You will need considerable self-discipline. The coach doesn’t do things for you. Instead, you must change behaviours and deal with the emotions that churn up within you and others. Your development will almost certainly require you to let go of ways of thinking and behaving that helped make you successful in the past. It may be hard for others to accept those changes in your personal or work relationships.

That’s why executive coaches often encourage involvement by colleagues, rather than working in stealth. “You will develop faster if you make yourself vulnerable to others (judiciously), including your boss, peers and even direct reports,” she says. “Share goals, ask for advice, listen with curiosity, and most critically, accept and act on the constructive feedback you receive.”

You also need to push past some prevalent myths about coaching, Bob Biglin, CEO of the Center for Advanced Emotional Intelligence, advises in Training magazine.

It’s often assumed, for example, that coaches should have similar backgrounds to their clients to offer the best advice. But coaching is not mentoring and so the coach doesn’t need relevant industry information.
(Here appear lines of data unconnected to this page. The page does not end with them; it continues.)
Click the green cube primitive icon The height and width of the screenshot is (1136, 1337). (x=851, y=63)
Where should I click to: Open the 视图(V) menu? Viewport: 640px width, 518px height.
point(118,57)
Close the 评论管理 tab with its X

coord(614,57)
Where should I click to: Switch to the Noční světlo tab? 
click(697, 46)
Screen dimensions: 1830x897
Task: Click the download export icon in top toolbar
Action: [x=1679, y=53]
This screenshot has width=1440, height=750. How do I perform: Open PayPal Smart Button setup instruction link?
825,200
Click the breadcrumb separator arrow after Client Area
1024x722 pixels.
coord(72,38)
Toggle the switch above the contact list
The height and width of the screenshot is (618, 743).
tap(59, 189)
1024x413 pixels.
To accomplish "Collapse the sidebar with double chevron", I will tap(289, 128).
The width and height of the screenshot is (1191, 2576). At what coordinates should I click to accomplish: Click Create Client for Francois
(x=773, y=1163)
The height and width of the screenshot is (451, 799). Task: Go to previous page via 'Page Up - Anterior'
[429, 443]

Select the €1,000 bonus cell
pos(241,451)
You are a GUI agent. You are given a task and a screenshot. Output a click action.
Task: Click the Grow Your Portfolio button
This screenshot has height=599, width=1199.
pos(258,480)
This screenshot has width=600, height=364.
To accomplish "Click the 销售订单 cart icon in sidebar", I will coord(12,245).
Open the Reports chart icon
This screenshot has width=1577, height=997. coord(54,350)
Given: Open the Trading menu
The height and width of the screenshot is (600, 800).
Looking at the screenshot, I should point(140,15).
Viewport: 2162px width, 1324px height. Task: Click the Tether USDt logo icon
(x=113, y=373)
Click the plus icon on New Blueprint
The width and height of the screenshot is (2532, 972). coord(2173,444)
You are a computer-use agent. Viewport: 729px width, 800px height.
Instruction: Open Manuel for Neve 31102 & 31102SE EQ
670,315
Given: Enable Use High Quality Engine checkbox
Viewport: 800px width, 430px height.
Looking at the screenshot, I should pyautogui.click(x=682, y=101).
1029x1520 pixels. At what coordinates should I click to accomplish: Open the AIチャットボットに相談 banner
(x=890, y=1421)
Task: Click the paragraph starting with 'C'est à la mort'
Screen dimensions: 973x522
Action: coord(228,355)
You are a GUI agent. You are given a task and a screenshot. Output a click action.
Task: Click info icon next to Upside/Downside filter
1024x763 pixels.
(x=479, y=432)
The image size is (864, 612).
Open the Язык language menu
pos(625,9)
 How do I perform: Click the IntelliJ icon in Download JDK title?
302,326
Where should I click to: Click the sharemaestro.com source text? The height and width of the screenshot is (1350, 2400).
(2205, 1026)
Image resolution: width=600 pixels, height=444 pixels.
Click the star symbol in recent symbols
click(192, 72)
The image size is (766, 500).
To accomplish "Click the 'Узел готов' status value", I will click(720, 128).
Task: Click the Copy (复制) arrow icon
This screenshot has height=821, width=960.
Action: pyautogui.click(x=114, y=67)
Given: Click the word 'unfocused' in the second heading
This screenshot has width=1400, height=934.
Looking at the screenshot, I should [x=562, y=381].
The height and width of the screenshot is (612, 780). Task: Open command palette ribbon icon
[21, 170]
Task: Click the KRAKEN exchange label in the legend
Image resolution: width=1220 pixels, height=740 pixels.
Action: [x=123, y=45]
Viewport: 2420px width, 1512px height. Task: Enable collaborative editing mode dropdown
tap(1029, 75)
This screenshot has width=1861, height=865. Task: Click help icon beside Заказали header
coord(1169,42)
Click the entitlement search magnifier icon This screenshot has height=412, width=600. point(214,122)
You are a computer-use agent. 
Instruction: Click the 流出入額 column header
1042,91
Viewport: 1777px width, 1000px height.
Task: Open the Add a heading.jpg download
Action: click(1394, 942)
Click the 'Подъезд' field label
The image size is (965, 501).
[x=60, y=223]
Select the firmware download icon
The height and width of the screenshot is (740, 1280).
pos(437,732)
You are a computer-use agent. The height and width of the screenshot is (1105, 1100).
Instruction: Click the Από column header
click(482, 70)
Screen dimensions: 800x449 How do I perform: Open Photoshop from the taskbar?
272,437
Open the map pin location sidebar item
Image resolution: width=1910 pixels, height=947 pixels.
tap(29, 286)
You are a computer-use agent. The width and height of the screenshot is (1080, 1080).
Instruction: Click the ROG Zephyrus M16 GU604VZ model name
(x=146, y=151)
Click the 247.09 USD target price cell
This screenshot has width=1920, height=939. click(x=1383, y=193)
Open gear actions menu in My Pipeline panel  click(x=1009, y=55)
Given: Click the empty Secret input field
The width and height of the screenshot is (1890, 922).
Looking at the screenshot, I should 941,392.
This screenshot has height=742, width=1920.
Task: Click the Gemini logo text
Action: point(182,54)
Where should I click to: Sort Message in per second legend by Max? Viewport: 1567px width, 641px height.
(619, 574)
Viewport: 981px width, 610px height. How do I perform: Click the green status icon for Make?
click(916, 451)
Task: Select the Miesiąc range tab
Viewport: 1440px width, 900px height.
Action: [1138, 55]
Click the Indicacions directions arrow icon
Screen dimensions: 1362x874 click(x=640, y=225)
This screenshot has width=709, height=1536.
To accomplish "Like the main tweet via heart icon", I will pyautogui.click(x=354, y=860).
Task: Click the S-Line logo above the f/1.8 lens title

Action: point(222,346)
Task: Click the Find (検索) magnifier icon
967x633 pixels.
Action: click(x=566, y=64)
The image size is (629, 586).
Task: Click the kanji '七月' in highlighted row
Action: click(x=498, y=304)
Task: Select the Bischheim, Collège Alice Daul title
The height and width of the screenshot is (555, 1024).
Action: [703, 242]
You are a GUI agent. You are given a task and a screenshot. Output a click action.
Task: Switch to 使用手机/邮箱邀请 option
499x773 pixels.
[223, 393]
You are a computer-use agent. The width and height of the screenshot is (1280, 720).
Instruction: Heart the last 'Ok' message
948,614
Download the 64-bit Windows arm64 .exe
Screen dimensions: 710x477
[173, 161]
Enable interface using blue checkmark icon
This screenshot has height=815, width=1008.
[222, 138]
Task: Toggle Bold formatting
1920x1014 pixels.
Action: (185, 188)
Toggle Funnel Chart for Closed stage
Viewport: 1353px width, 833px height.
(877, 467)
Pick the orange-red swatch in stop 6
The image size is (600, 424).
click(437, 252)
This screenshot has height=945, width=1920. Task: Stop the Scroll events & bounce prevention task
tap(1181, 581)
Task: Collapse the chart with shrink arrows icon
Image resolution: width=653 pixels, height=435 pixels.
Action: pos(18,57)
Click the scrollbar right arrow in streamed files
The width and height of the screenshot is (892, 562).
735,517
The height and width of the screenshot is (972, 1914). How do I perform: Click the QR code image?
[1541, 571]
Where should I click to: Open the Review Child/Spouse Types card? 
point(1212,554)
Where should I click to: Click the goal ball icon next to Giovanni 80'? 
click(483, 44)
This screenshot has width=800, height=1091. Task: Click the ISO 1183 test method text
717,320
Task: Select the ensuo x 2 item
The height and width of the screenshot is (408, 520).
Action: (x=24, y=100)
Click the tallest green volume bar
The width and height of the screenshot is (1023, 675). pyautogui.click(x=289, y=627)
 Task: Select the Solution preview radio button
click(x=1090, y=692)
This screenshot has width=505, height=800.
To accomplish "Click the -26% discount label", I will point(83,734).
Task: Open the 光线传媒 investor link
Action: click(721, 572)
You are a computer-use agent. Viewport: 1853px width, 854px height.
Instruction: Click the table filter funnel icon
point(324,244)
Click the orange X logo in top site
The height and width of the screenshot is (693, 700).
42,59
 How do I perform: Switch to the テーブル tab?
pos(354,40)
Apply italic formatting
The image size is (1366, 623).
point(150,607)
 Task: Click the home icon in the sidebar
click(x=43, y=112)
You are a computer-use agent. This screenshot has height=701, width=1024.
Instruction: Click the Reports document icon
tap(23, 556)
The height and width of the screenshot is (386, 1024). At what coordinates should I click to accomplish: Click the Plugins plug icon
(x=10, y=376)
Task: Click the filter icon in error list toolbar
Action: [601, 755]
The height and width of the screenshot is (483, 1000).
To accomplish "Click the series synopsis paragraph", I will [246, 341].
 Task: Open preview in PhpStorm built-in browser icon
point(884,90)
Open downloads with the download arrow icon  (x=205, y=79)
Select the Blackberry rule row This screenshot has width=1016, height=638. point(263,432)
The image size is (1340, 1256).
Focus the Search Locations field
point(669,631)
The coach needs enough relevant experience to understand the context in which you are operating.

People entering coaching might think their coach will tell them what to do. But he says that’s the opposite of coaching. The coach expects you to be smart and resourceful, given your success to date, and will help you to identify strategies that might allow you to close the gap between what you are capable of and how you now perform. “Coaches don’t fix people,” he adds. “Rather, they provide dedicated time and space for reflection, as well as the tools to enable their clients to find their own authentic path toward achieving their goals.”

Finally, another big myth to beware of: Being selected for coaching means you must be underperforming. He says coaching today is not about fixing “bad apples” but about pro-actively supporting and investing in promising leaders – which is why Tobi Lutke hired his own coach full time to work at Shopify, accelerating the progress of its talent.

Quick hits

  • Chess masters know that to win you have to avoid losing, notes Shane Parrish, in the Farnam Street Brain Food newsletter. So after every move by their opponent, they set aside their own strategy to focus initially on the threat. His lesson: Avoid stupidity before seeking brilliance.
  • Don’t pine for the good old days. Everything is disappointing and dissatisfying when compared to the glittering past our memories conjure up. Get busy creating the future, says executive coach Dan Rockwell.
  • Here’s a probing question to ask when being interviewed for a job, from Adam Grant, of the Wharton School: What’s something that would only happen here but wouldn’t at other organizations?
  • Colour contributes to the visual hierarchy you need to create on your website pages. User experience specialist Kelley Gordon advises you to avoid too many colours, limiting yourself to one primary and two secondary colours, and no more than three contrast variations.
  • Zoom meetings have a performance aspect. When the curtain goes up – in other words, when you hit the video button – speech coach Gary Genard reminds you that a whole new level of energy is required.